I. Factual Summary and Procedural Background
On 26 April 2003, Teresa Lynn Allred (hereinafter plaintiff)
attended a professional women's soccer match at State Capital
Soccer Park in Cary, North Carolina. Prior to the commencement of
the match, plaintiff was in the stands located behind one of the
goals when she was struck in the head by a soccer ball. Plaintiff
sustained substantial head injuries.
On 25 April 2006, plaintiff and her husband (together,
plaintiffs) filed a complaint in Orange County Superior Court
(See footnote 1)
which sought monetary damages for plaintiff's injuries and her
husband's loss of consortium based upon the alleged negligence of
defendants. On 23 June 2006, Wake County filed an answer to the
complaint. On 18 July 2006 and 1 August 2006, Capital Area Soccer
League, Inc. and CASL Soccer Properties LLC (appellees) filed
answers to the complaint denying the allegations of negligence,
raising the affirmative defenses of contributory negligence and
assumption of risk, and moving to dismiss the complaint pursuant toRule 12(b)(6) of the North Carolina Rules of Civil Procedure. The
motions to dismiss were heard in Wake County Superior Court on 12
February 2007.
(See footnote 2)
On 28 February 2007, the trial court dismissed the
claims of plaintiff and her husband against Capital Area Soccer
League, Inc. and CASL Soccer Properties LLC, with prejudice. That
same day, plaintiffs entered into a stipulation with Wake County
that they would be bound by the decision of the appellate courts of
North Carolina on the appeal of the 28 February 2007 order.
Plaintiffs appeal.
II. Standard of Review
On a Rule 12(b)(6) motion to dismiss, the
question is whether, as a matter of law, the
allegations of the complaint, treated as true,
state a claim upon which relief can be
granted. Isenhour v. Hutto, 350 N.C. 601,
604, 517 S.E.2d 121 (1999). Dismissal under
Rule 12(b)(6) is proper when one of the
following three conditions is satisfied: (1)

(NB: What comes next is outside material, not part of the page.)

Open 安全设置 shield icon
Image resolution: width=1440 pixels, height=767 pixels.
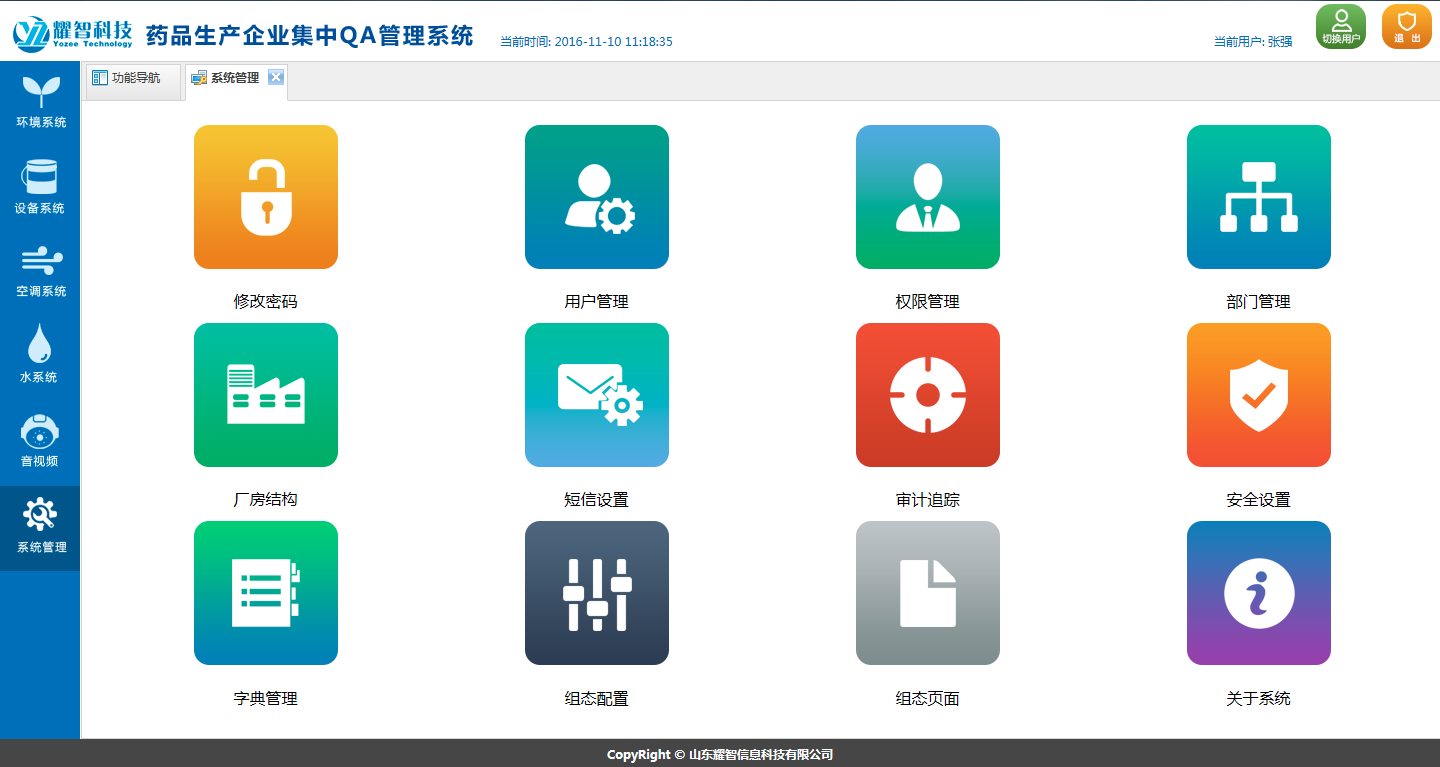coord(1258,395)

the complaint on its face reveals that no law
supports the plaintiff's claim; (2) the
complaint on its face reveals the absence of
facts sufficient to make a good claim; or (3)
the complaint discloses some fact that
necessarily defeats the plaintiff's claim.
Oates v. JAG, Inc., 314 N.C. 276, 278, 333
S.E.2d 222, 224 (1985).
Wood v. Guilford County, 355 N.C. 161, 166, 558 S.E.2d 490, 494
(2002). We consider plaintiff's complaint to determine whether,
when liberally construed, it states enough to give the substantive
elements of a legally recognized claim. Governor's Club Inc. v.Governors Club Ltd. P'ship, 152 N.C. App. 240, 246, 567 S.E.2d 781,
786 (2002) (citations omitted), aff'd per curiam, 357 N.C. 46, 577
S.E.2d 620 (2003). On a Rule 12(b)(6) motion, plaintiff's factual
allegations are treated as true. Id.
The appellate court's review of the trial court's granting of
a motion to dismiss pursuant to Rule 12(b)(6) is de novo. Acosta
v. Byrum, 180 N.C. App. 562, 566, 638 S.E.2d 246, 250 (2006).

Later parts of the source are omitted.